入り口をたくさん用意することで敷地に来る人が増えた

── コインランドリーが併設されているだけでなく、美容室の2階がカフェになっているとお聞きしました。

 

濱田さん:
そうなんです。こちらも大きな特徴のひとつなのですが、美容室、コインランドリー、カフェと別々な場所でそれぞれに経営しているのではなく、実際に美容室の中にコインランドリーがあり、カフェが併設されているというのは、世界でうちしかありません。

 

ヘアカットする濱田さん

美容室の2階に併設されているカフェや、そこで行われているイベントがきっかけでコインランドリーや美容室を使い始めてくれた方もいますし、コインランドリーや美容室をきっかけにカフェを使う人がいるなど入り口はいろいろですが、この敷地に来る人が全体的に増えているのは嬉しいです。

どういう人たちのそばにいるお店であり、人であるか

── 濱田さんが考える地域のヘアサロンの役割を教えてください。

 

濱田さん:
僕は、今日生まれた赤ちゃんから明日亡くなるおじいちゃん、おばあちゃんまで髪を切っています。
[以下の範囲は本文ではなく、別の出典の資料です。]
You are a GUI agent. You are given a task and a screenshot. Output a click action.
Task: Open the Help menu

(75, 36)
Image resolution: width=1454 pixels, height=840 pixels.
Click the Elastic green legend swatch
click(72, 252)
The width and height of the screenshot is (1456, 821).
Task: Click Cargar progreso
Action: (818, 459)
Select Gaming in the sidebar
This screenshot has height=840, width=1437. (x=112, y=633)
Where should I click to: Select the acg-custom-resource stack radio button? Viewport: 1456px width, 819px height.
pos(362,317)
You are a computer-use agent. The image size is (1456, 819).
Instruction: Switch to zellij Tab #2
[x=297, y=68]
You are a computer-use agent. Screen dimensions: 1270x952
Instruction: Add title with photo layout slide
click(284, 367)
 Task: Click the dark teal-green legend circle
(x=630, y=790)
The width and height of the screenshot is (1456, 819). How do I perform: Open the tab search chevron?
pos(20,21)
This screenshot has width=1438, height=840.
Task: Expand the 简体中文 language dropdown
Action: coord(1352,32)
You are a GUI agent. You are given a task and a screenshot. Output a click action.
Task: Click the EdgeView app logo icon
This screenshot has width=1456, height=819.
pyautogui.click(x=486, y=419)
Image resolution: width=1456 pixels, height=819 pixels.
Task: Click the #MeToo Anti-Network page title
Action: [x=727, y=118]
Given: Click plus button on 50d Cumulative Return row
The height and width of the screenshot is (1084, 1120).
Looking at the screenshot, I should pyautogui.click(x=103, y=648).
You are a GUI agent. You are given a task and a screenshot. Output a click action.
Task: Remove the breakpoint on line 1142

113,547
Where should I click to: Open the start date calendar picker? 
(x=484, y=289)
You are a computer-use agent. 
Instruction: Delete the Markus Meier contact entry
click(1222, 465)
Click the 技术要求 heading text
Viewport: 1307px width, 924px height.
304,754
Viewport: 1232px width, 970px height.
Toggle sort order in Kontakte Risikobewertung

子どもを連れてきたお母さん、お父さんも一緒にカットするし、おじいちゃん、おばあちゃんもお店に入れるようにバリアフリーにし、車椅子でも入れるようにしています。

 

僕の代からは仕事の帰りが遅い方や、部活や塾で忙しい学生さんのために夜の営業も始めました。

 

お店に来てくれるお客様のほかにも、緩和ケア病棟という生命を脅かすような疾患に直面しているような方が入る施設にも依頼を受けて髪を切りに行きますし、事情があって親御さんと暮らせない子どもが過ごす施設へはもう50年近くヘアカットのボランティアとして訪問し続けています。

 

洗濯を利用している人の様子

自分やお店の都合じゃなくて、この地域で必要とされるお客様の年齢や状況、必要とされている時間帯にカットしてあげられるか。そういうところを地域のヘアサロンの役割として忘れないようにしたいです。

 

トレンドの髪型を追いかけることも可能性だと思いますが、広まってしまうと結局トレンドはいつか終わってしまう。それよりも、自分たちは、どういう人たちのそばにいるお店であり人であるかと考えることが大事で、それこそが地域のヘアサロンの役割であり可能性だと思っています。それを続けていけば、うちはいつまでも美容室ができると思います。

 

── 最後に、今後の展望を教えてください。

 

濱田さん:
今やっていることを続けることです。本当にシンプルに美容室であり続けること。僕の父も美容師でもう80歳近いんですが、先日入院しまして、でも退院して1週間後にはもう店に立ってカットしてるんです。お客さんにも「大丈夫か?」と言われながら働いています(笑)。でも、そういう職業なんです。

 

新しいことをやっているという印象もあると思うのですが、大事なのはずっと続けていくことだと思います。

 

 

「自分たちは、どういう人たちのそばにいるお店であり、人であるか」という言葉が印象的でした。ヘアサロン、ランドリー、そしてカフェに通うお客様の笑顔が見えてくるようなインタビューでした。